Já há quem diga que o Volta tem de desaparecer, ou pelo menos tem de melhorar muito até ser implementado a 100%. Mas, a União Europeia quer mais, e isso parece significar proibir os packs de seis embalagens.
Prepara-te para carregar garrafas de água uma a uma!
Portanto, a caça ao plástico é obviamente boa para todos, mas as regras acabam por complicar a vida ao consumidor comum, e claro, a União Europeia quase nunca sabe quando parar. Assim, depois de nos obrigarem a lutar com aquelas tampas presas às garrafas que nos batem no nariz cada vez que tentamos beber um golo, e de obrigarem a implementação de sistemas do tipo do Volta, decidiram arranjar um novo alvo.
Agora, a nova meta da Comissão Europeia é acabar de vez com os tradicionais “packs de seis” de água, refrigerantes ou cervejas, obrigando os supermercados a vender as garrafas e latas estritamente à unidade.

Portanto, esta brilhante ideia vem do novo Regulamento Europeu relativo às embalagens. Bruxelas meteu na cabeça que o plástico retrátil, as anilhas e as películas que unem as garrafas nos pontos de venda são “resíduos desnecessários” e supérfluos. A filosofia deles é simples! Ou seja, se a embalagem serve apenas para juntar várias unidades e não para garantir o funcionamento do produto, tem de deixar de existir.
Como é óbvio, isto vai mudar por completo a forma como fazemos compras. Imagina o cenário! Em vez de agarrares num pack de água e o meteres no carrinho em dois segundos, vais ter de andar a empilhar garrafas soltas umas em cima das outras, rezando para que não rolem pelo supermercado fora. O civismo ecológico é muito bonito no papel, mas a logística do dia-a-dia parece não interessar a quem faz estas leis em gabinetes com ar condicionado.

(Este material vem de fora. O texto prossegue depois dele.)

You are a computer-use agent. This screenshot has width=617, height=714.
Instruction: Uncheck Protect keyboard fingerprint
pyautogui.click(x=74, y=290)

Como seria de esperar, o setor das águas minerais e das bebidas já veio a público criticar fortemente a medida. Associações europeias relembram que estas embalagens coletivas não servem apenas para fazer publicidade. Elas têm uma função essencial na proteção do produto durante o transporte. E, acima de tudo, facilitam a vida ao consumidor na hora de carregar volumes pesados. Mudar as linhas de produção e a distribuição vai custar uma pipa de massa às empresas, um custo que, podes escrever o que te digo, vai acabar por refletir-se no preço final de cada garrafa.